Le soir même il échangea sa cellule pour un appartement du palais bien plus vaste et beaucoup plus confortable. Et bien qu’il fût sous bonne garde on prit bien soin de lui. De bons médecins s’appliquèrent à faire disparaître toutes traces de mauvais traitements.

Rachel vint le visiter plusieurs fois. Elle était toujours aussi resplendissante, mais malgré ses prières, Scipio refusa toujours de la recevoir.

La prison l’avait changé, il était plus désabusé. Somme toute il était content de quitter Domina.

On le maria à Rachel. La cérémonie fut aussi brève que sobre. Pour cette occasion on dut lui remettre ses chaines, on avait trop peur qu’il fit une bêtise. Sur demande expresse de l’Empereur le mariage fut « per confarreationem. ». En signe d'union, les futurs époux mangèrent ensembles, le sacrifice eut lieu en présence du pontife et de dix témoins. Ils rompirent le pain consacré composé de farine de pur froment.

Rachel dont l'alliance fut ainsi contractée, accompagna ce geste d'autres formalités. Elle passa ainsi en la pleine puissance de Scipio, prenant le nom de celui-ci, elle fut considérée comme sa fille, et devenait aussi son héritière. Il était dit dans cette loi que l'épouse s'identifiait complètement à la famille de son mari, qu'elle entrait en communauté de tous les biens de ce dernier et de toutes les cérémonies religieuses qui lui étaient particulières ; qu'elle devait recueillir l'intégralité de sa succession s'il mourait « ab intestat » sans laisser de descendants. D'après la même loi, Rachel ainsi épousée ne pouvait être répudiée que pour certaines causes graves et déterminées. Si elle l'était en dehors des cas prévus, elle avait droit à une partie des biens de son mari, qui devait en sacrifier une autre partie à Cérès. Quant au divorce, il ne pouvait avoir lieu que par une autre cérémonie, dument approuvé que par l’Empereur et lui seul. Dernier tour pendable que lui jouait Honorius. Rachel fut richement dotée par le Consistorium. On la fit Comtesse des Marches de Cangle. Et c’est sans sa femme mais en tant que gouverneur de la nouvelle province impériale de Cerbère qu’il quitta la capitale.

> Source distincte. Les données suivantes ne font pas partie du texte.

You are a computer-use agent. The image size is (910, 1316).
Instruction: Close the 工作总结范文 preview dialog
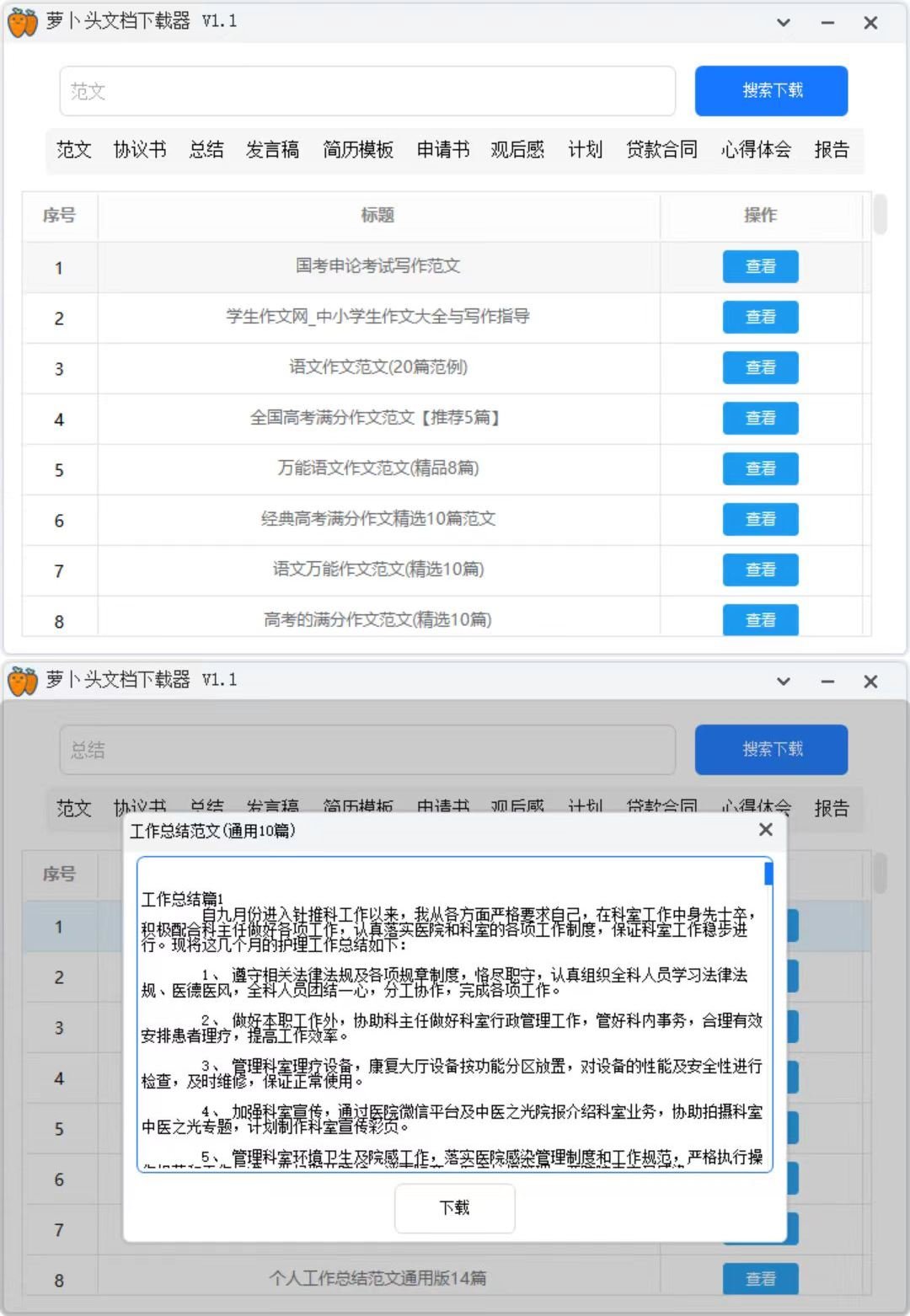click(764, 830)
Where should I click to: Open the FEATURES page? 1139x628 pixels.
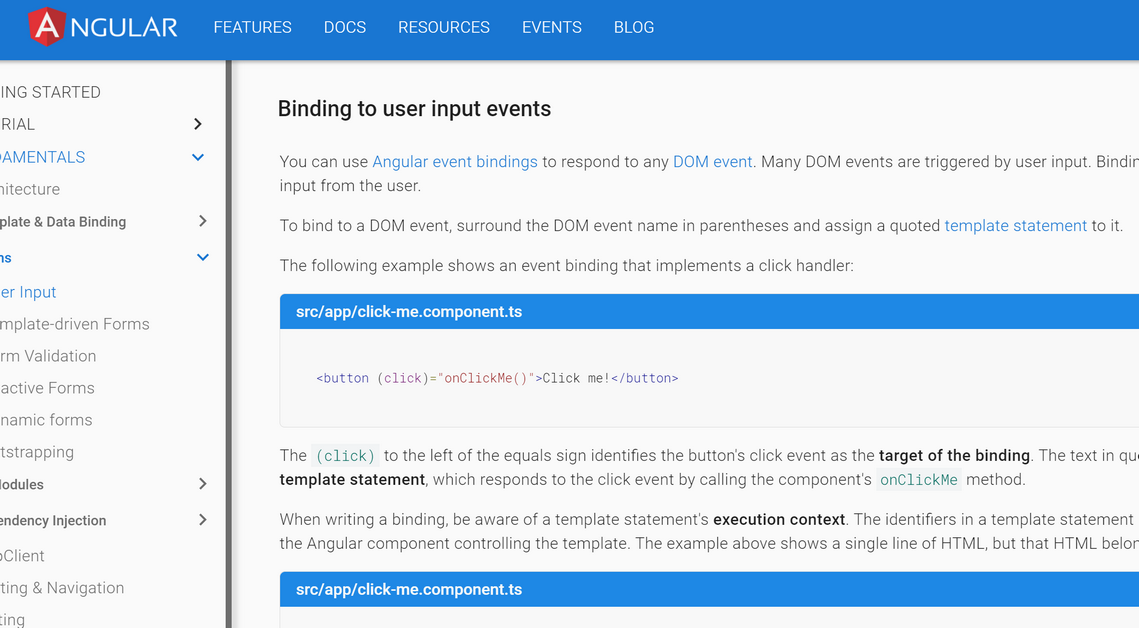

Il était heureux d’être encore en vie, furieux de passer pour un délateur, encore plus furieux d’être marié à cette traitresse de Rachel et dépité d’être chaperonné de très près par une petite escorte qui devait le conduire après plusieurs semaines de chevauchée jusqu’au camp de la 3° légion la Lupus Steppus.